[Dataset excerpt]
▬▬▬▬▬▬

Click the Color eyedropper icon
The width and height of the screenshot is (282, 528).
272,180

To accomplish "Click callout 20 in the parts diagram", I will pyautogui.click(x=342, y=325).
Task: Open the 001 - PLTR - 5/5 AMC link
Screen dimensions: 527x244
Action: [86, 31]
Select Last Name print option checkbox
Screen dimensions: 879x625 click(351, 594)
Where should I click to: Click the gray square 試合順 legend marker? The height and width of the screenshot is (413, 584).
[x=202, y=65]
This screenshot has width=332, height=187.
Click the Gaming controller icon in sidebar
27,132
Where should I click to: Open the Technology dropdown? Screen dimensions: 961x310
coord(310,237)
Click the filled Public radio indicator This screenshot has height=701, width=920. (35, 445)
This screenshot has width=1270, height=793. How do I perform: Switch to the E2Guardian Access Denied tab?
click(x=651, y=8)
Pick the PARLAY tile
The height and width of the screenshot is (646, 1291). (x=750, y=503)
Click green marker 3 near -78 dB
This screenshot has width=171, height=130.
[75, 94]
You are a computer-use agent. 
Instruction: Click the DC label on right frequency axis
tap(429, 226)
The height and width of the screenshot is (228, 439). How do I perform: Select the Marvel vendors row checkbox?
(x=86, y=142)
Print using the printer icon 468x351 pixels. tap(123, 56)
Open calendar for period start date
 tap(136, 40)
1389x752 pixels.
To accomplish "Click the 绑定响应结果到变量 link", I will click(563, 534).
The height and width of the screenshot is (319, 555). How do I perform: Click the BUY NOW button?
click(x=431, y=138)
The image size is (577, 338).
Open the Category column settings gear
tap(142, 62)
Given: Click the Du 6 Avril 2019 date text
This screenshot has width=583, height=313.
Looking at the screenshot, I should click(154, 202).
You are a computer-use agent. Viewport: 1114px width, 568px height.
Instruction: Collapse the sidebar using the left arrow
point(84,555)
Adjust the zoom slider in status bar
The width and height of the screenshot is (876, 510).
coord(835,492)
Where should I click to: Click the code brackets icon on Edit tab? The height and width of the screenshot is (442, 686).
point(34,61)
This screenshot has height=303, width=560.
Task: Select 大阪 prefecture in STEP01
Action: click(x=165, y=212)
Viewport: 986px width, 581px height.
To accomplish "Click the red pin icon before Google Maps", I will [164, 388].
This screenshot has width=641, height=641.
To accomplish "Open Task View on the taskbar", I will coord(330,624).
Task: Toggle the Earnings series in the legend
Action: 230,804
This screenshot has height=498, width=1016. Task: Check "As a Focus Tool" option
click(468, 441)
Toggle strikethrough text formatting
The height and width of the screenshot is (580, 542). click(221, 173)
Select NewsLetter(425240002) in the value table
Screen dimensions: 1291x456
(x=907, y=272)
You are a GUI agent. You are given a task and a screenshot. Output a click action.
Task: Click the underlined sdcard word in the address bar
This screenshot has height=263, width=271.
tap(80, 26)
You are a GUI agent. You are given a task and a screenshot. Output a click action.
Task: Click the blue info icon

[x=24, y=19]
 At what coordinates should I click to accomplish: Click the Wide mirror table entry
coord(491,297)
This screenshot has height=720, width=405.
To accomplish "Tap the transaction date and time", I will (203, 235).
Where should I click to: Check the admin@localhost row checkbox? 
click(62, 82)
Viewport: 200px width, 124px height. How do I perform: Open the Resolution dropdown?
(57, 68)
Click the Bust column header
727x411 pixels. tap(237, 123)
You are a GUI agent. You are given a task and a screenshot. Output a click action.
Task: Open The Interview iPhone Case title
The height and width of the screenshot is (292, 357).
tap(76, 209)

▬▬▬▬▬▬

* What is expected *
Please reproduce, without changes, the part of the material that opens with the line containing "Given: Click the Du 6 Avril 2019 date text" and closes with the line containing "Looking at the".

* Answer to this exercise *
Given: Click the Du 6 Avril 2019 date text
This screenshot has width=583, height=313.
Looking at the screenshot, I should click(154, 202).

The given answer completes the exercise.